_RECORDS SHOWN_.
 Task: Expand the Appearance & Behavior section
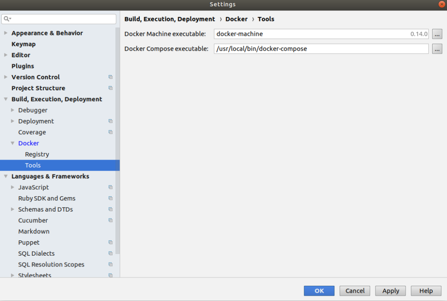click(5, 33)
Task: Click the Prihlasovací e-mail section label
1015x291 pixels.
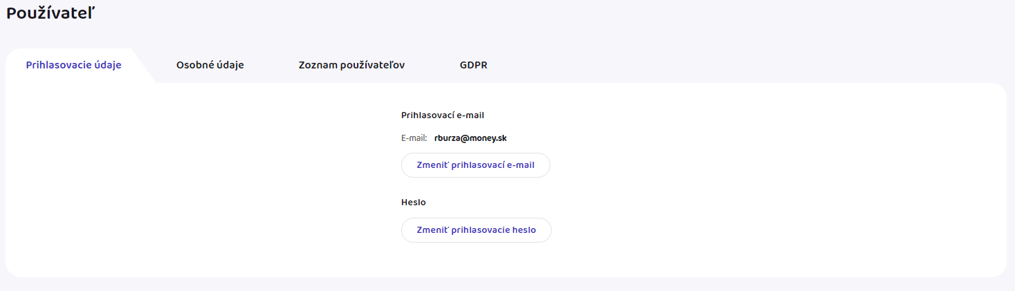Action: [442, 115]
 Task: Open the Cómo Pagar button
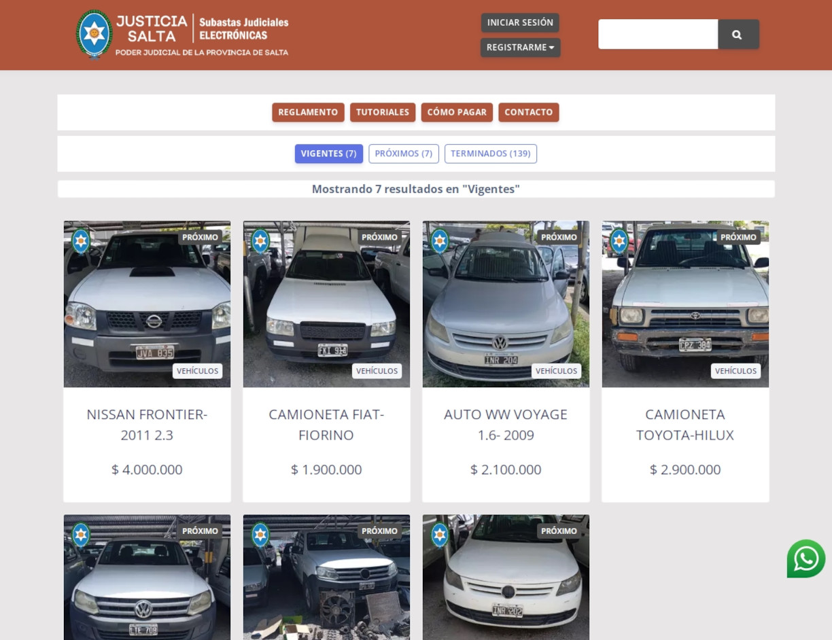pyautogui.click(x=456, y=112)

_EXERCISE AIM_. Restate all of the material word for word, leaving every picture out.

_RESPONSE AREA_.
 Task: Expand the Appearance & Behavior section
click(5, 33)
Task: Click the Prihlasovací e-mail section label
1015x291 pixels.
Action: [442, 115]
 Task: Open the Cómo Pagar button
pyautogui.click(x=456, y=112)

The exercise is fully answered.